# Storage case for window screens off-season?



## tgm1024 (Apr 24, 2010)

Is there such a thing as some kind of large zip-up soft case or ready-made covering for storing window screens? It always seems to me that putting them under a tarp or plastic doesn't quite keep them together "right".

I have new Harvey windows put in and want to keep the screens as newish as possible during the winter. Should they be kept in year-round?


----------



## DexterII (Jul 14, 2010)

For almost 30 years in our present home, we have removed the screens once each year, to lightly brush and wash them, then put them back up, summer or winter, and I have repaired two of them during that time, neither due to winter weather. We have thought a few times about removing them during the winter, simply to provide a better view of nature, but have decided that we look through the screens for the rest of the year, so why not then, and why risk damaging them by taking them in an out another time or in storage.
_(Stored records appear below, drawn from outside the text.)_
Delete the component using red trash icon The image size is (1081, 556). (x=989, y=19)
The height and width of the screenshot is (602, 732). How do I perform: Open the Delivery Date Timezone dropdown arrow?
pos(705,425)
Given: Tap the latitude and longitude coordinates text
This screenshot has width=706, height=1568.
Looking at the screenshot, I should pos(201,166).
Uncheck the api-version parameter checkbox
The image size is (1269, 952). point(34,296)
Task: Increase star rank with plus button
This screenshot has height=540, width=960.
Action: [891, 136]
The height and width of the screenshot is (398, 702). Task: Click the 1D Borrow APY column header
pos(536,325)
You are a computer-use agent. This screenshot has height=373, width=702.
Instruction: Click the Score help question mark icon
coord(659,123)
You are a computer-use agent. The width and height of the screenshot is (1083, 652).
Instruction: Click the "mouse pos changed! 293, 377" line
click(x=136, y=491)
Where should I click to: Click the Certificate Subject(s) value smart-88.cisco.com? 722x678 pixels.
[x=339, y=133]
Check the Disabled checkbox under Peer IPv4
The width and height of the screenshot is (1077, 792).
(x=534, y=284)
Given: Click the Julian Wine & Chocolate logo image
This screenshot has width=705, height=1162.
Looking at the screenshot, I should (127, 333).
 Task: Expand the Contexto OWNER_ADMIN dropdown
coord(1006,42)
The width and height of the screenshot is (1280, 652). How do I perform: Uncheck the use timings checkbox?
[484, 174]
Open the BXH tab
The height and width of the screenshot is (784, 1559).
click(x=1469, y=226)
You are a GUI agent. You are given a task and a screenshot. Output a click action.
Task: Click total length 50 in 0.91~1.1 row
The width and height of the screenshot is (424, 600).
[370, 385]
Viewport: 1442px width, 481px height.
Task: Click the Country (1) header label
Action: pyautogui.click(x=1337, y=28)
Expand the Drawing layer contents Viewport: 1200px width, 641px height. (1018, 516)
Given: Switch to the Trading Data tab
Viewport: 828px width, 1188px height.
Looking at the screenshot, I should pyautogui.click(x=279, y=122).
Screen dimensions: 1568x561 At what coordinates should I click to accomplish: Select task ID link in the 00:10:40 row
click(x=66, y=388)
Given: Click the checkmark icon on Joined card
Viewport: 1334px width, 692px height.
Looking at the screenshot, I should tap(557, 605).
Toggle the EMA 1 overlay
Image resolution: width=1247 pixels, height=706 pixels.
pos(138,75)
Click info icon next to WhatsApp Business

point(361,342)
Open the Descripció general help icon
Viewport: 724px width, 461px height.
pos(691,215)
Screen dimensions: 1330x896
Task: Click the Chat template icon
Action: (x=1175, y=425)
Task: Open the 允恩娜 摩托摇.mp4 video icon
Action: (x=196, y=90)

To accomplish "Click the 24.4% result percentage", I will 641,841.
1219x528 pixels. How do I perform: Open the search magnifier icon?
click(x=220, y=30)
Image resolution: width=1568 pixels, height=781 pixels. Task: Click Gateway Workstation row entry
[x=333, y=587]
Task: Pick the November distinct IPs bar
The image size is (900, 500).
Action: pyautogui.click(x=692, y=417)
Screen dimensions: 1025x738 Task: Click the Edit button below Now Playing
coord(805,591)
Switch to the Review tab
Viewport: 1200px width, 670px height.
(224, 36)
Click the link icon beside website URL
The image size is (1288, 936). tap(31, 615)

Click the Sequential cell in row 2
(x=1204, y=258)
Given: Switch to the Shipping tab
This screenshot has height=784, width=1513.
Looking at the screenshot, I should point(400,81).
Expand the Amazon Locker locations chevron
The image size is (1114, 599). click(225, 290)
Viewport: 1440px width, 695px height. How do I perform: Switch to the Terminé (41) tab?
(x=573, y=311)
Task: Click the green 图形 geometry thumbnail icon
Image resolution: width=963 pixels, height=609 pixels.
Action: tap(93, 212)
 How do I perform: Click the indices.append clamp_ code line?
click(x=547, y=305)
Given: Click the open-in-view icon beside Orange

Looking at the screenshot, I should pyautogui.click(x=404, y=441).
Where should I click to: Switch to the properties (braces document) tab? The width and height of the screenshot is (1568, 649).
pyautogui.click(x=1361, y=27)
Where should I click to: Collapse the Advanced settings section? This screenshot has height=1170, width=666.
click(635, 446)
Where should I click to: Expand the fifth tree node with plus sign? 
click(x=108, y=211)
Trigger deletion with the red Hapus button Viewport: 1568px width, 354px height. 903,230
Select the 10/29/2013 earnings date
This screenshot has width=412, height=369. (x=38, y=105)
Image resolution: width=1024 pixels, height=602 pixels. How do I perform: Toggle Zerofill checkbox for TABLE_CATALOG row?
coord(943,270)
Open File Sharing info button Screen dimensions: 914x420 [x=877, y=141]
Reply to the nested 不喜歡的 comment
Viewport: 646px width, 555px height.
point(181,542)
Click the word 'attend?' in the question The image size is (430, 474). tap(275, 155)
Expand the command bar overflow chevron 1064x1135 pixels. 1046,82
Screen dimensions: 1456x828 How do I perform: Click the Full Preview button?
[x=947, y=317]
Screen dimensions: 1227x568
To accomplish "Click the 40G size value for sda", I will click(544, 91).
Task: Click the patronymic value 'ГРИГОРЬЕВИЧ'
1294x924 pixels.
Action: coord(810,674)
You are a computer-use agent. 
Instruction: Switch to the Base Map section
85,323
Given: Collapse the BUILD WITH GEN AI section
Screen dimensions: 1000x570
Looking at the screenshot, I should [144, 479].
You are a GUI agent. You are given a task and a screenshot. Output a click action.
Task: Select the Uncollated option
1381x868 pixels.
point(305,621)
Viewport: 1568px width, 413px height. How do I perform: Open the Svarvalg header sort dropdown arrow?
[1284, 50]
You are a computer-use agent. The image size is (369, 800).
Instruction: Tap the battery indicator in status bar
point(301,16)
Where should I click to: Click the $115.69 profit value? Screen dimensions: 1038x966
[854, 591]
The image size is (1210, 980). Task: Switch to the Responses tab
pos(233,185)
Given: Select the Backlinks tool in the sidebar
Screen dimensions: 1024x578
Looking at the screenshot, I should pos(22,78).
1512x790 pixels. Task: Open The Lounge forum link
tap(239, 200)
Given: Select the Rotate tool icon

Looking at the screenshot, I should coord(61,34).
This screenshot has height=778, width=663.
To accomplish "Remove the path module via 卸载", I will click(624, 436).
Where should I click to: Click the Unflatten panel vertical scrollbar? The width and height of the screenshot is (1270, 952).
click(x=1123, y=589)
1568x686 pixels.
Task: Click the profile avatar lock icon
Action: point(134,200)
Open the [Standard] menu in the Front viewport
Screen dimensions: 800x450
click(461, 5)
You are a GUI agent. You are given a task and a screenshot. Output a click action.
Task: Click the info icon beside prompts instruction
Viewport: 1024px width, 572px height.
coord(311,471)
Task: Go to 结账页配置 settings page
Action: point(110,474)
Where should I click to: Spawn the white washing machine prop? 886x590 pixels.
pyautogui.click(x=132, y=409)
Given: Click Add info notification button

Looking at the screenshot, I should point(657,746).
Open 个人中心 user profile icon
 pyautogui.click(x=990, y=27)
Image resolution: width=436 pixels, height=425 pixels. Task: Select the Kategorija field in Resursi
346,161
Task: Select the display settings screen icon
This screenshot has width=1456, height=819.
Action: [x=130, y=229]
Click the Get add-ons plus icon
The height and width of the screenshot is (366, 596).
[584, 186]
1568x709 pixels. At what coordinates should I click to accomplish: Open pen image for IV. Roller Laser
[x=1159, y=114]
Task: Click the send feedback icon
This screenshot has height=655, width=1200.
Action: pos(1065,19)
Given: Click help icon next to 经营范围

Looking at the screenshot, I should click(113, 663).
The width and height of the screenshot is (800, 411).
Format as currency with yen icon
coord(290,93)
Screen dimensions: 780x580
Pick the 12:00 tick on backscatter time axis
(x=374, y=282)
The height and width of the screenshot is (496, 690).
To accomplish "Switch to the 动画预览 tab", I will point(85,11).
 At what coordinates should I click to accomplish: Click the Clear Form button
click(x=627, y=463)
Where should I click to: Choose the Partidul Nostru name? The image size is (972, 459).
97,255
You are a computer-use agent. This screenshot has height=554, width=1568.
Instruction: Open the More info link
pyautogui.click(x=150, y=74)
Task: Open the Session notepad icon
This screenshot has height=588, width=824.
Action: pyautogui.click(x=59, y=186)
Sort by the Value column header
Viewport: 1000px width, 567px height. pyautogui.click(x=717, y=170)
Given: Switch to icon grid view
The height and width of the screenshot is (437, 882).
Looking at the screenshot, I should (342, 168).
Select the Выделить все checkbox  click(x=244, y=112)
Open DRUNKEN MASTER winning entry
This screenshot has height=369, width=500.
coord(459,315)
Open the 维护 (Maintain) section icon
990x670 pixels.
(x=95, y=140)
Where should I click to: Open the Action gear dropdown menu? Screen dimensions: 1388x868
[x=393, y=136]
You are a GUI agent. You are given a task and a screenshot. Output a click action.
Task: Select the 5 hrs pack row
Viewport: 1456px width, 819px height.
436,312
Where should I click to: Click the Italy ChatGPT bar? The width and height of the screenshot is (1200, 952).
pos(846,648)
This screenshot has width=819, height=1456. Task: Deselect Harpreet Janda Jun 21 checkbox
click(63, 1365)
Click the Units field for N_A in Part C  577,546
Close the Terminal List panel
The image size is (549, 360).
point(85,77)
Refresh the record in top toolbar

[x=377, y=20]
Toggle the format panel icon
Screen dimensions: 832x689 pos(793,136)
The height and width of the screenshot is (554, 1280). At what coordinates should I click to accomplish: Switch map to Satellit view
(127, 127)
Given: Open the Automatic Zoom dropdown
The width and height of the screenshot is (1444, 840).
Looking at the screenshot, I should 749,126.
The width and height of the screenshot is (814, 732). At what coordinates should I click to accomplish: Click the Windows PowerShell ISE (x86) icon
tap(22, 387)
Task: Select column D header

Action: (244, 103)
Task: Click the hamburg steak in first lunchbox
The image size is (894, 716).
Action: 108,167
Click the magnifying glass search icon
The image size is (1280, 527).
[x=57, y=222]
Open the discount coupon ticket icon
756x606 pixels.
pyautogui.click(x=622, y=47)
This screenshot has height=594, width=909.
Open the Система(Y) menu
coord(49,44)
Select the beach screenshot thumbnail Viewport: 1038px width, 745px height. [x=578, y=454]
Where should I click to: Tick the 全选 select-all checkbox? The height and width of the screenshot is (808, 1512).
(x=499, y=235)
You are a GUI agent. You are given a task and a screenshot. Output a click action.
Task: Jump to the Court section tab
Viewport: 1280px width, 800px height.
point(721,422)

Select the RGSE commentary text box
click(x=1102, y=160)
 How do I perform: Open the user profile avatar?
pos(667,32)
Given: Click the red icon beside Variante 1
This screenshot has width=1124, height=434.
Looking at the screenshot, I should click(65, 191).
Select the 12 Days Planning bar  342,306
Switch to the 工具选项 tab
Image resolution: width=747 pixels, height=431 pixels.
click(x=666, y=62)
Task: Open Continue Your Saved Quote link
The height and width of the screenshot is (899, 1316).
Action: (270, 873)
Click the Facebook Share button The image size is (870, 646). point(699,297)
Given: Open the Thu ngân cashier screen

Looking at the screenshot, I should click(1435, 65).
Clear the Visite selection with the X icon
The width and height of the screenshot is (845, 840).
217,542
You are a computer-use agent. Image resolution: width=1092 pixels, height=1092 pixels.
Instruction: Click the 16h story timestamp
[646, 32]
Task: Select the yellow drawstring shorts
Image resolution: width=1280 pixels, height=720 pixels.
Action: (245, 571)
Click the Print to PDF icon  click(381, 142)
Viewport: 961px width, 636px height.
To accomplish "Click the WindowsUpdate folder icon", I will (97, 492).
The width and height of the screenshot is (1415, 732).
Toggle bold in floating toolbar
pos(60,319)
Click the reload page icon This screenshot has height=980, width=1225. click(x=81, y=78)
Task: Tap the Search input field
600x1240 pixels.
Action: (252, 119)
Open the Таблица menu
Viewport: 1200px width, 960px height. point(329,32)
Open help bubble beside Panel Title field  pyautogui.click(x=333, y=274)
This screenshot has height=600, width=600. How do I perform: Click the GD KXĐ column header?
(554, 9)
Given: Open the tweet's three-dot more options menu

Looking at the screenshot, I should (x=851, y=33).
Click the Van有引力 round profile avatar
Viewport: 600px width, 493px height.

Simply one man's opinion.


----------



## tgm1024 (Apr 24, 2010)

DexterII said:


> For almost 30 years in our present home, we have removed the screens once each year, to lightly brush and wash them, then put them back up, summer or winter, and I have repaired two of them during that time, neither due to winter weather. We have thought a few times about removing them during the winter, simply to provide a better view of nature, but have decided that we look through the screens for the rest of the year, so why not then, and why risk damaging them by taking them in an out another time or in storage. Simply one man's opinion.


Fair enough. However, with the new windows installed, the see through quality right now is kinda tough for me to cover up. :-/


----------



## tcleve4911 (Nov 6, 2010)

Garment bags?


----------



## Scuba_Dave (Jan 16, 2009)

I saved one of the boxes my new windows came in
I'm keeping the screens in that box while working on siding


----------